La réforme des rythmes scolaires voulue par notre gouvernement socialiste est donc une complète réussite. Non seulement un gouvernement qui aurait dû (vu son qualificatif) avoir souci des déshérités de l'école condamne les enfants du peuple à un moindre scolaire, non seulement l'instruction publique côtoie un divertissement municipal qui sous peu la phagocytera et aura raison d'elle, non seulement l'école n'est plus un lieu de profonde altérité (où, par une distance prise par rapport à soi via le long détour des œuvres et de la langue du temps passé, on comprend mieux le présent) mais un lieu de vie ouvert sur le monde, un lieu où l'on ne s'élève plus mais où l'on s'affale sur sa table parce que l'on est fatigué d'aller de TAP en TAP (ces temps périscolaires se caractérisant par un changement incessant d'activités et flattant la pente actuelle de la jeunesse à la déconcentration), non seulement donc l'école voulue par les socialistes est une école de marchands de sommeil[9], comme aurait dit Alain, mais en plus cette réforme interdit toute lutte nationale. À présent les luttes sont locales ; de plus en plus, si aucun sursaut n'a lieu, le seul interlocuteur des enseignants et des parents sera la municipalité, c'est-à-dire un interlocuteur protéiforme (il y a tout de même plus de 36 000 communes en France), et non plus l'État, qui pour pesant et tentaculaire qu'il soit a le mérite d'être un. La réforme des rythmes scolaires risque donc d'entraîner un éclatement de cette République que l'on continue pourtant de dire indivisible et laïque. Les réactionnaires ont donc de quoi se réjouir...
Notes
[1] Il convient de rappeler que les activités périscolaires (les fameux TAP) sont facultatives. Une commune peut seulement être en droit d'exiger l'assiduité des enfants inscrits. La lecture du courrier retranscrit ici est sans ambiguïté : ce qui est reproché aux familles c'est de ne pas inscrire leurs enfants et non que la participation de ceux-ci y soit occasionnelle.

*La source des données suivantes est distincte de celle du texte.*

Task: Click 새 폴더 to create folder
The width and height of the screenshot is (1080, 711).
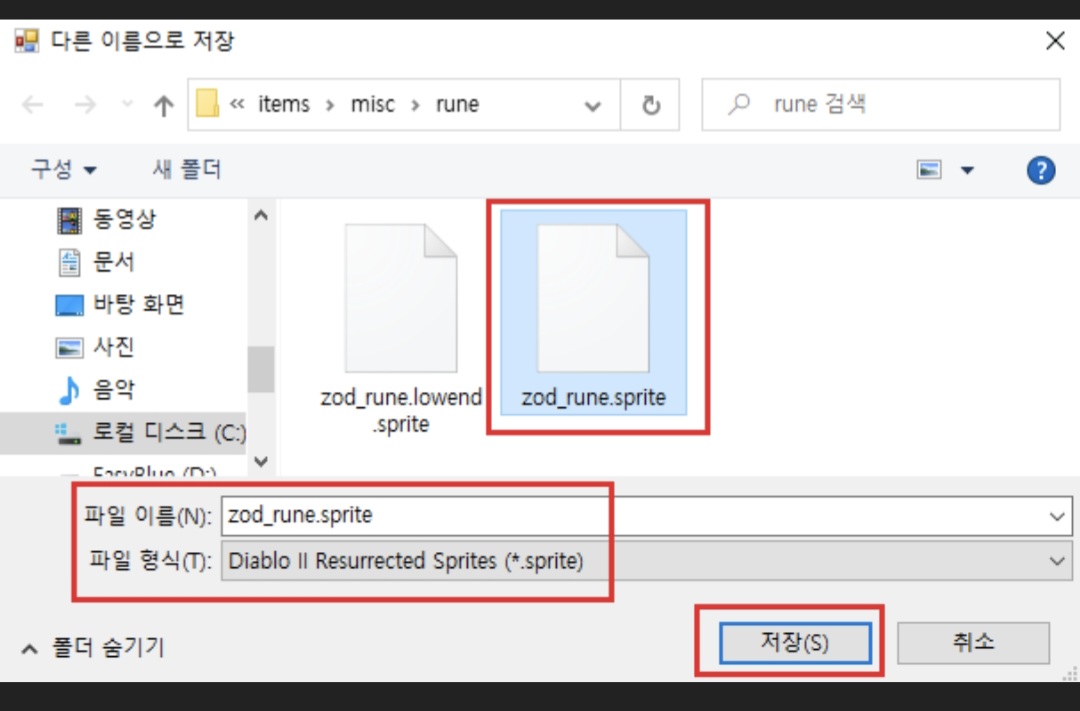Action: click(187, 170)
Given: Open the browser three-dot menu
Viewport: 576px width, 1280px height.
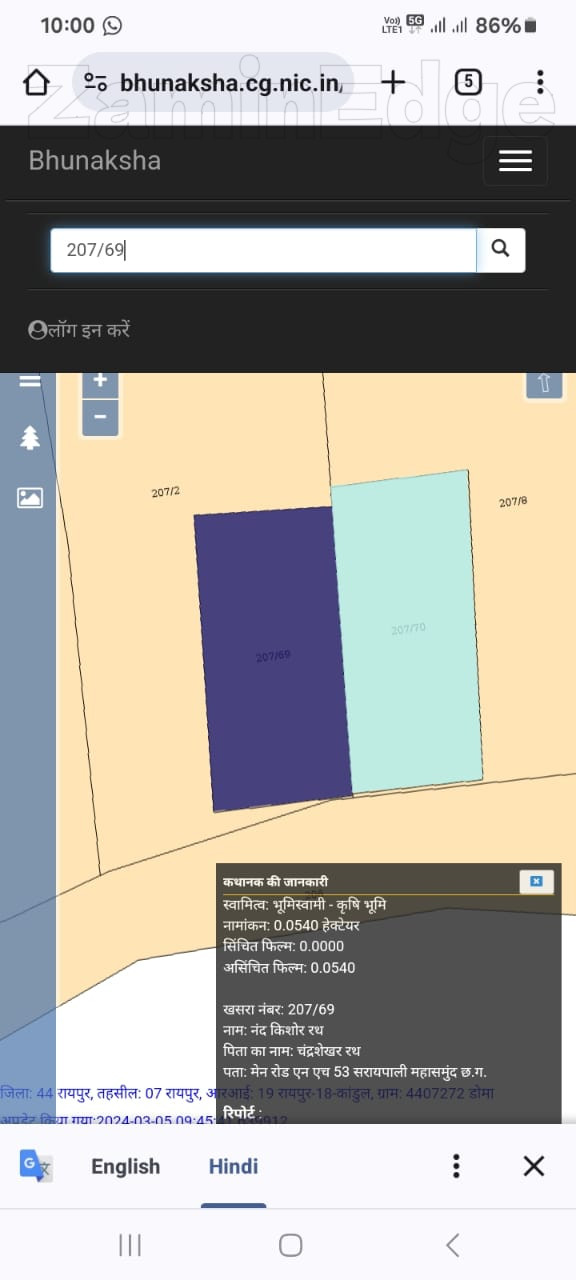Looking at the screenshot, I should (x=540, y=82).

[2] On notera l’abondance des majuscules, phénomène courant dans les courriers officiels mais néanmoins significatif [NDLR].

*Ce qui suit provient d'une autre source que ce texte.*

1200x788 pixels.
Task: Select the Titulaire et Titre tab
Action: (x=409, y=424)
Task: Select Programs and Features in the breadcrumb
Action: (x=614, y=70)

[3] D'où le caractère « expérimental » de cette « démarche » : le décret n'autorise une telle démarche que pour une durée de trois ans.
[4] Un tel choix a également une finalité sociale : la Mairie annonce qu'elle va pouvoir « pérénniser » l'emploi des animateurs s'occupant des TAP, au lieu d'avoir recours à des vacations pour une heure par jour.

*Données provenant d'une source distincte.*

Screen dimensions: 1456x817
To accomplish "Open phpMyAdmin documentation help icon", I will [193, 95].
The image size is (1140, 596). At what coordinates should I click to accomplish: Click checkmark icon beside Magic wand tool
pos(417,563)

[5] On pourrait rétorquer à juste titre que des élus municipaux n'ont à s'occuper que de politique municipale et que ce n'est pas leur rôle de s'opposer aux dysfonctionnements de l'État, voire d'aller à l'encontre des décisions de celui-ci. Il se trouve que cette commune refuse d'appliquer le décret obligeant les municipalités à mettre en place un service minimum d'accueil lors d'une grève d'enseignants. La réforme des rythmes scolaires est également un décret...
[6] Le titre de l'article traitant des TAP dans le magazine municipal est : « Ça [les TAP] fait grandir ».
[7] Du latin augere, augmenter.
[8] Cette "municipalisation" de l'école de la République a pour signe la confusion du scolaire et du périscolaire : un même lieu, l'école, abrite un temps d'étude et un temps de délassement, au grand désarroi des élèves. Cette confusion, on la retrouve dans la lettre et le magazine municipal : les activités périscolaires « s'inscrivent dans le cadre horaire hebdomadaire de l'emploi du temps de votre enfant », écrit le maire honoraire ; mais de quel emploi du temps s'agit-il ? Le scolaire, le périscolaire ? Ou celui, global, du temps éducatif de l'enfant ? Dans le magazine : « ... la Ville a choisi de regrouper toutes ces périodes [de TAP] en une après-midi, de même durée que les après-midi traditionnels [sic] de cours ».
[9] Un sommeil physiologique puis intellectuel et moral, car les enfants n'en peuvent plus, ils sont épuisés, toujours à courir d'un lieu l'autre. On est bien loin du quadriptyque ministériel : « Un plus grand respect des rythmes de l'enfant. Des élèves plus attentifs pour mieux apprendre à lire, écrire, compter. Des enfants moins fatigués et plus épanouis. Une meilleure articulation des temps scolaire et périscolaire ». De plus l'instauration des TAP a pour conséquence que les activités de certains enfants se voient décalées dans la journée, voire la soirée : un enfant allant au conservatoire le mercredi matin peut s'y rendre maintenant le lundi soir de 19 heures à 20 heures.